Cette simplicité dans les rôles fut, pour une bonne part, dans les conditions de la réussite.
Sur le fond, on peut affirmer qu’il y a plus d’accord entre les deux participants qu’on a bien voulu le dire.
Naturellement, si l’on s’en tient à la lettre de ce qui a été prononcé, on ne peut pas affirmer que les deux interlocuteurs étaient exactement du même avis. Mais eut-on choisi de faire parler deux membres du Parti Socialiste ou du Parti Démocrate, on n’aurait jamais pu obtenir un accord verbatim. Cela n’existe nulle part. Il y a là des convergences et des divergences de diagnostic, d’analyse et de méthode, mais qui forment un réseau beaucoup plus fin et subtil qu’une simple évaluation manichéenne du type accord sur ceci, désaccord sur cela. Souvent, simplement, les termes employés ne sont pas les mêmes, ou ne sont pas synonymes. Si, par exemple, au lieu de dire « intervention de l’état », Ségolène Royal disait « garantie de l’état », ce qu’elle pense très probablement, les distances d’avec François Bayrou sur les sujets qui fâchent le plus, seraient diminuées. Si François Bayrou voulait bien entendre qu’un « Service Public » n’est pas forcément une administration, car un service public peut être concédé ou géré par des structures publiques ou privées, il se trouverait en quelques ondes de pensée plus proche de Ségolène Royal. Mais il aurait sans doute fallu que le débat dure encore quelques heures supplémentaires pour apurer ces prétendues divergences. D’où l’intérêt souligné de se parler et de se reparler et de se parler encore.
Du coup, le débat était-il encore en retrait par rapport à ce qu’il aurait pu être. Mais, à dire vrai, il n’y a aussi des écarts qui ne se réduisent qu’au prix d’un travail réel et quotidien ou d’une discussion prolongée autour d’un repas ou au coin du feu. L’important n’était donc pas de révéler qu’il y avait accord, mais de faire sentir qu’il pourrait y avoir un en étant pragmatique et non dogmatique.
Ajoutons à cela le côté pervers des habitudes encore exagérées par la situation de campagne qui voudrait faire croire que les élus ont la solution des problèmes qui se posent. Car, naturellement, aucun candidat ne se risquerait à dire « je ne sais pas ». Alors chacun y va de son « je vais réformer ceci »,  » je vais augmenter cela ». Alors on chiffre tout cela en dépenses supplémentaires et l’on ergote sur le coup (approximatif, oh combien !) des mesures. Alors que, dans beaucoup de circonstances, la seule vérité est l’énoncé de principes de base qui soutiendront l’action. Et là, on ressent vite qu’il y a une manière Sarkozy et une manière Royal de rechercher la solution de certaines questions, qui sont bien nettement différentes car elles reposent sur des postulats différents, voire antagonistes. Et quand s’y ajoute des objectifs différents, on est évidemment en pleine opposition.

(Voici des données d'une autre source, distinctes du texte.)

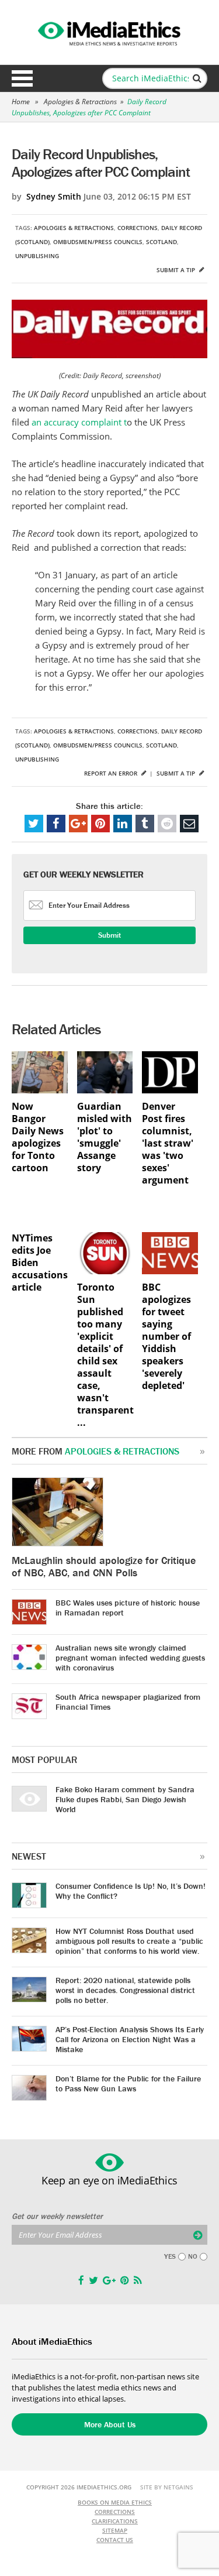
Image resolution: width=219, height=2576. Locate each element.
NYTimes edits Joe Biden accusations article (40, 1263)
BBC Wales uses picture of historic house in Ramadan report (127, 1607)
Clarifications (115, 2521)
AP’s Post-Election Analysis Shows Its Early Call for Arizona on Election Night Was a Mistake (129, 2039)
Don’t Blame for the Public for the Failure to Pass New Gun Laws (128, 2083)
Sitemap (114, 2530)
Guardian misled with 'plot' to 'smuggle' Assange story (104, 1137)
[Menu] (22, 78)
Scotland (161, 242)
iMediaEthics (109, 31)
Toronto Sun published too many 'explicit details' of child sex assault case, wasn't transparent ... (105, 1355)
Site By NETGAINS (166, 2487)
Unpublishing (37, 256)
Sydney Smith (53, 196)
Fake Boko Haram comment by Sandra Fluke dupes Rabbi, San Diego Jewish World (124, 1799)
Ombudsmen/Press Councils (97, 242)
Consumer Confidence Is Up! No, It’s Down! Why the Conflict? (130, 1891)
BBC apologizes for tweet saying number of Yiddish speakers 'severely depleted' (166, 1336)
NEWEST (29, 1856)
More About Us (109, 2424)
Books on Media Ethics (115, 2502)
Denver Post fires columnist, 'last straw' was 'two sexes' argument (167, 1143)
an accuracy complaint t (79, 422)
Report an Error (111, 773)
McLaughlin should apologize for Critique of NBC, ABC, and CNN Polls (104, 1566)
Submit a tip (177, 270)
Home (21, 102)
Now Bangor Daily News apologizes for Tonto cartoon (38, 1137)
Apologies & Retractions (80, 102)
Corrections (137, 228)
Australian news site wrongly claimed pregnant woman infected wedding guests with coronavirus (130, 1657)
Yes (170, 2256)
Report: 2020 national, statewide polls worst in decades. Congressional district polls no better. (125, 1990)
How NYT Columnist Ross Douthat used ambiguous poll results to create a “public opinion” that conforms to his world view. (129, 1941)
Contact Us (114, 2540)
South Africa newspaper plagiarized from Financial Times (127, 1702)
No (192, 2256)
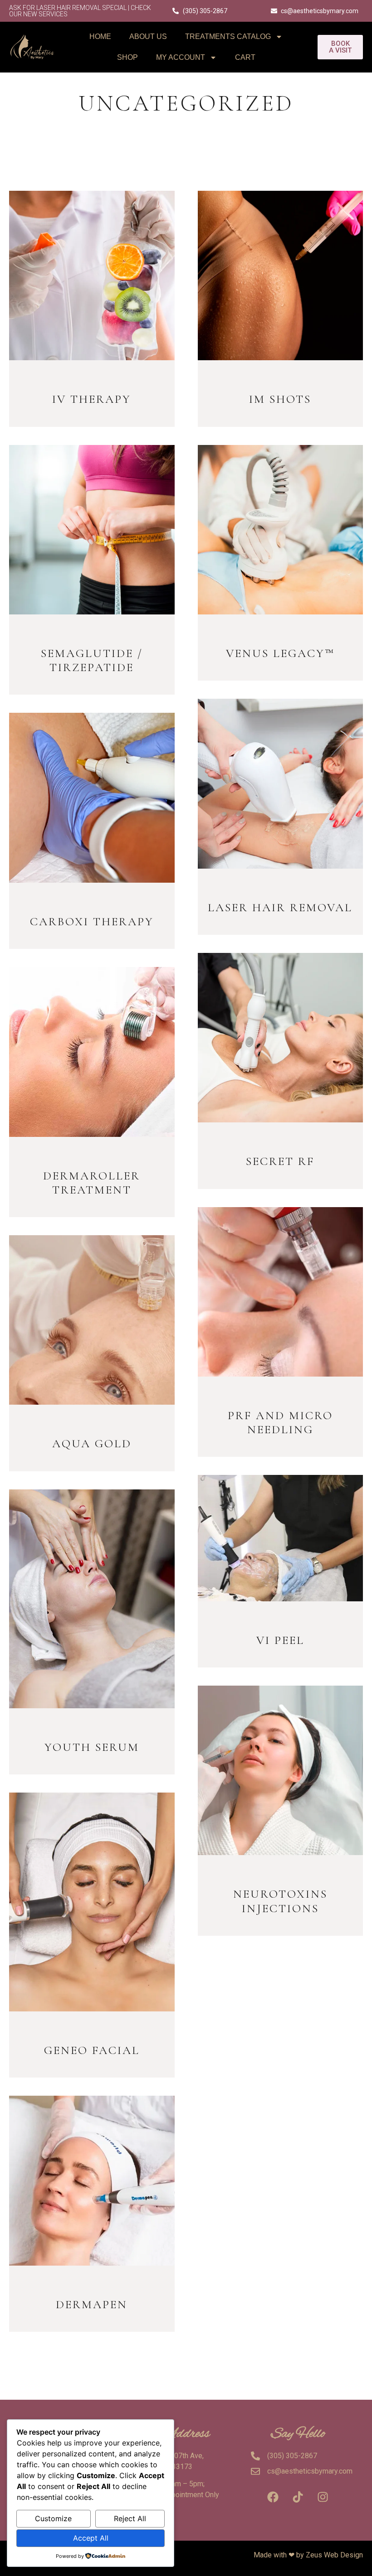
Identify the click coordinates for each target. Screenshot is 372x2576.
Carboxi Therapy (92, 921)
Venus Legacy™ (280, 653)
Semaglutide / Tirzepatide (92, 660)
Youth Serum (91, 1747)
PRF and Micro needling (280, 1422)
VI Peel (280, 1640)
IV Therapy (91, 399)
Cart (245, 57)
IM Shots (280, 399)
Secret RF (280, 1161)
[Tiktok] (298, 2497)
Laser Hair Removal (280, 907)
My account (180, 57)
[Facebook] (273, 2497)
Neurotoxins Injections (280, 1901)
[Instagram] (323, 2497)
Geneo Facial (92, 2050)
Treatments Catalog (228, 36)
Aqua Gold (92, 1443)
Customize (53, 2518)
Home (100, 36)
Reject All (130, 2518)
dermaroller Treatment (91, 1183)
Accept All (90, 2537)
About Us (148, 36)
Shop (127, 57)
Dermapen (91, 2304)
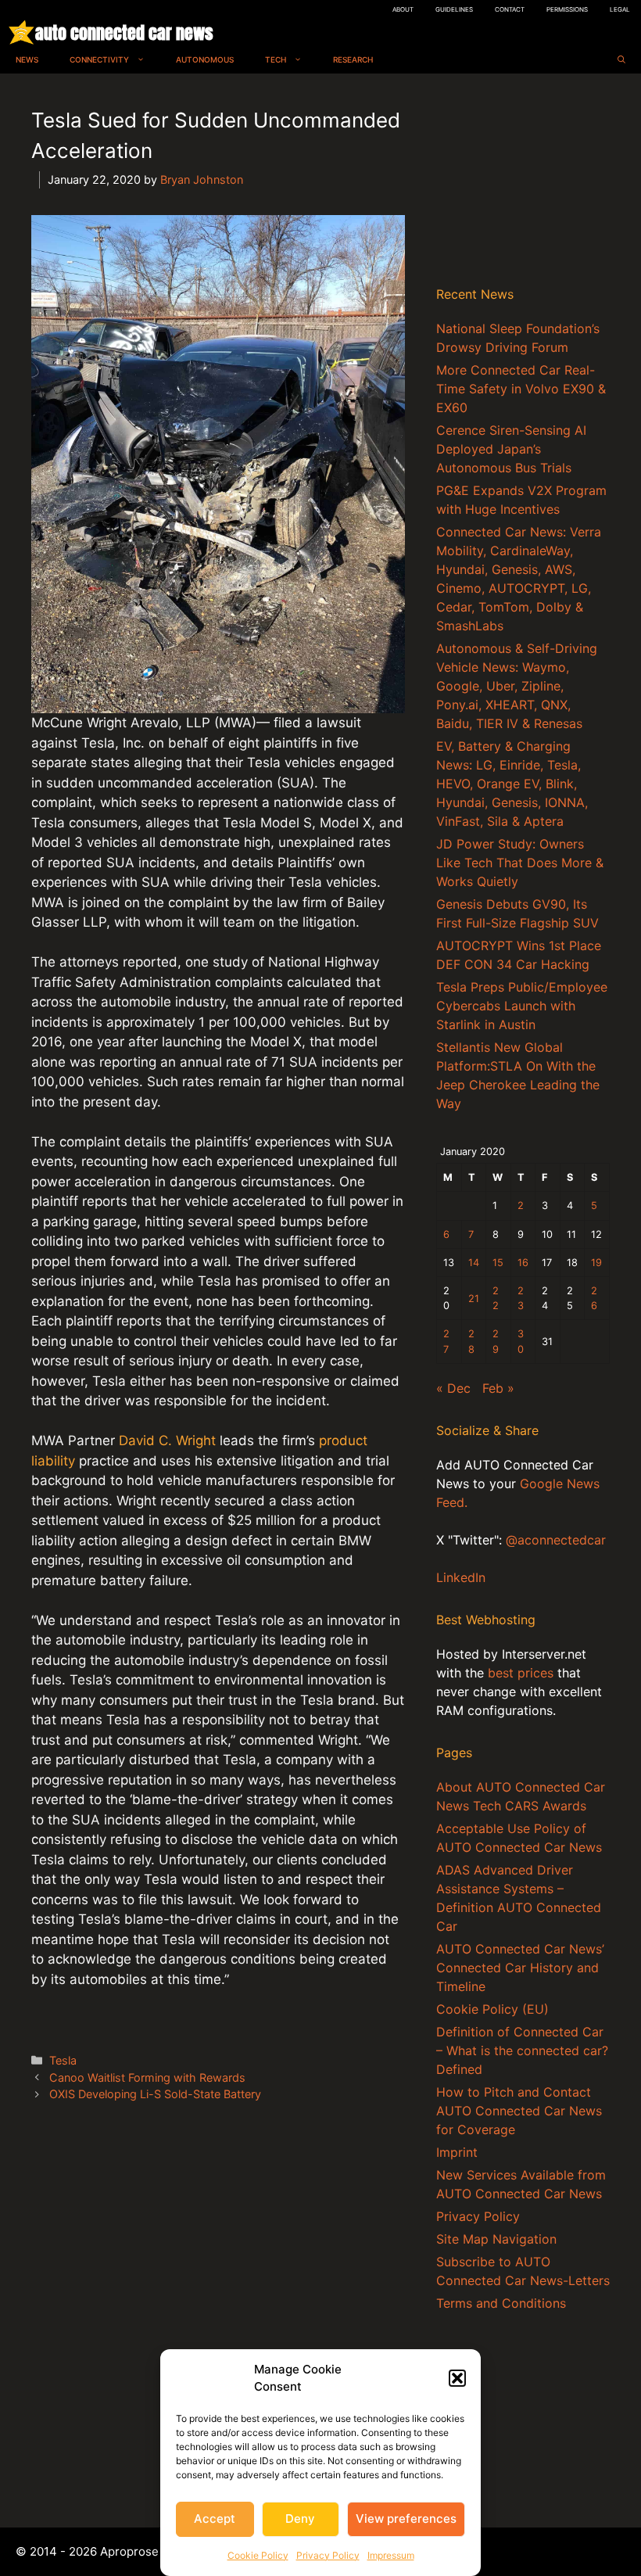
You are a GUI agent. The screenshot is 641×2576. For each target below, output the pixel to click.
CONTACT (510, 9)
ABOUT (403, 9)
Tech (275, 59)
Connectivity (99, 59)
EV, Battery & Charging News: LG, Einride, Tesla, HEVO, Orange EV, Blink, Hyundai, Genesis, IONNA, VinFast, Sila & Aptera (512, 783)
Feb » (498, 1388)
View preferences (406, 2518)
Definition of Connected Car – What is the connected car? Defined (522, 2050)
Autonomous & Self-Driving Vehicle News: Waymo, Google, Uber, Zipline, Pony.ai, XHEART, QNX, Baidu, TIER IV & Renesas (516, 685)
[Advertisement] (523, 183)
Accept (214, 2518)
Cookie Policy (257, 2555)
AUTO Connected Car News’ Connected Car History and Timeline (520, 1967)
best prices (520, 1673)
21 (473, 1298)
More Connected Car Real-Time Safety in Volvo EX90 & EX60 (521, 388)
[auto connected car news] (21, 32)
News (27, 59)
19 (596, 1262)
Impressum (390, 2555)
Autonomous (205, 59)
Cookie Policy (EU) (492, 2009)
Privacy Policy (328, 2555)
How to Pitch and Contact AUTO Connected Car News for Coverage (519, 2110)
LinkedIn (460, 1577)
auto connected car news (124, 32)
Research (353, 59)
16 (522, 1262)
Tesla (63, 2060)
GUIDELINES (454, 9)
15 (497, 1262)
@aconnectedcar (556, 1540)
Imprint (457, 2152)
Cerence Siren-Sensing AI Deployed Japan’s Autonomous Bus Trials (511, 448)
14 (473, 1262)
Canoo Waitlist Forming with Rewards (147, 2077)
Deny (300, 2518)
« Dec (453, 1388)
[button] (457, 2378)
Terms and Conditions (501, 2303)
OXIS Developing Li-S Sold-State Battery (155, 2094)
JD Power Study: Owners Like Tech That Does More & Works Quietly (519, 862)
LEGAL (620, 9)
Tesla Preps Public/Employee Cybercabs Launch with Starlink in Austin (521, 1005)
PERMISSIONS (567, 9)
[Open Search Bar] (621, 60)
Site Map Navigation (496, 2239)
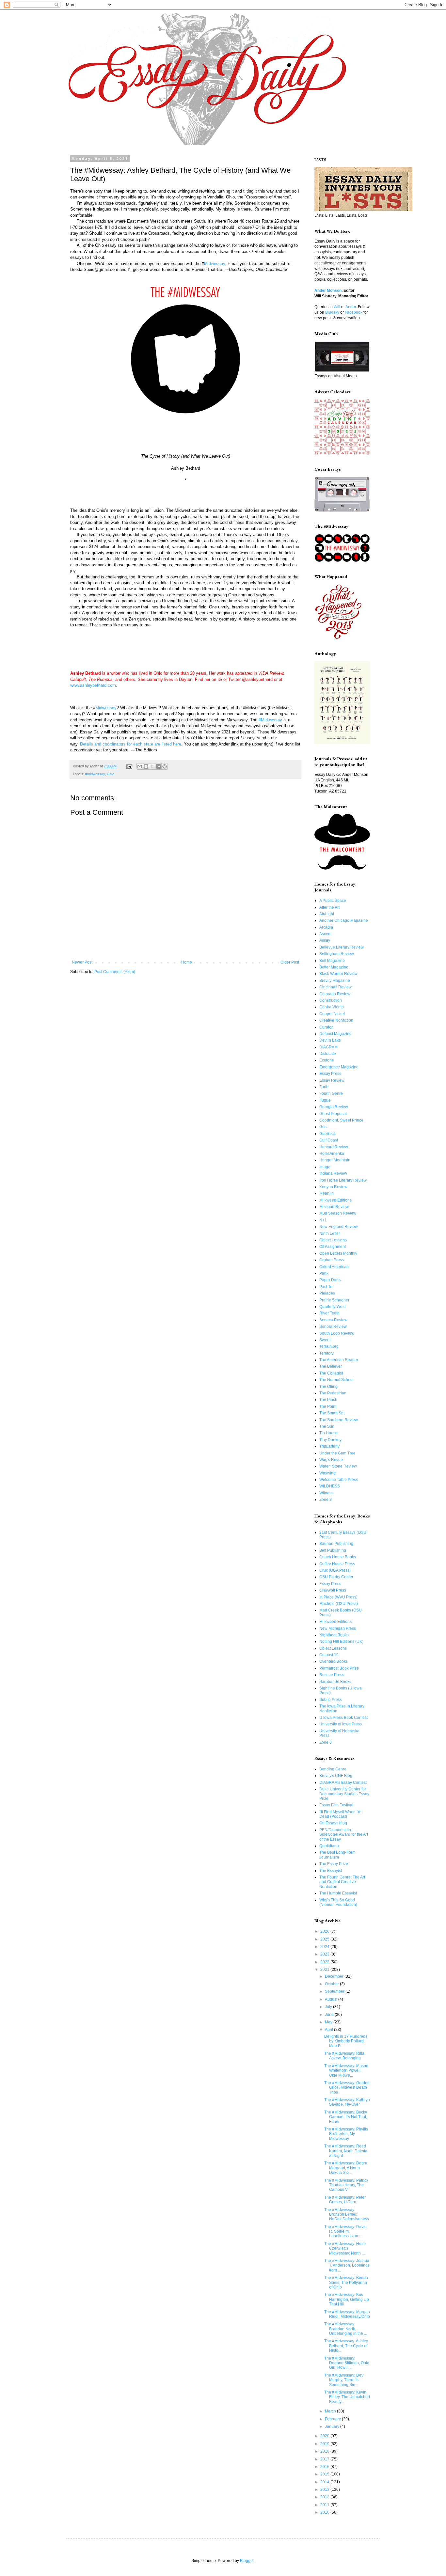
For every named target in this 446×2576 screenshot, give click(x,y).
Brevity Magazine (334, 980)
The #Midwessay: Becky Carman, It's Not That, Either (345, 2117)
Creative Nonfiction (336, 1020)
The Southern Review (338, 1420)
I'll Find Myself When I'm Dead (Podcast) (340, 1814)
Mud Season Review (337, 1213)
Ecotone (326, 1060)
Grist (323, 1126)
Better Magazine (333, 967)
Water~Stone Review (338, 1466)
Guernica (327, 1133)
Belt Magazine (332, 960)
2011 (325, 2505)
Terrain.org (329, 1346)
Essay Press (330, 1073)
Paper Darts (330, 1280)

Concernant donc les débatteurs de samedi dernier, il est, dans la plupart des cas, extrêmement difficile d’affirmer que la manière Bayrou et la manière Royal pourraient être si différentes que cela. Et quant aux objectifs, on a bien vu qu’ils se ressemblaient souvent, sous-tendus qu’ils étaient constamment par une vision humaniste de la vie sociale. Avec ce point de vue, il sera de toute façon beaucoup plus difficile et plus lent d’améliorer, par exemple, la situation sociale de certaines banlieues que d’afficher une politique dure, voire répressive et, à long terme inopérante.
La ligne de partage passe là. Et alors, on sait bien que Ségolène Royal et François Bayrou sont du même côté. Il faut qu’on le sache, il faut qu’on le dise. Il faut même que, parce qu’il a brûlé ses vaisseaux, François Bayrou accepte de le dire ou, au moins, de le faire comprendre sans ambiguïté.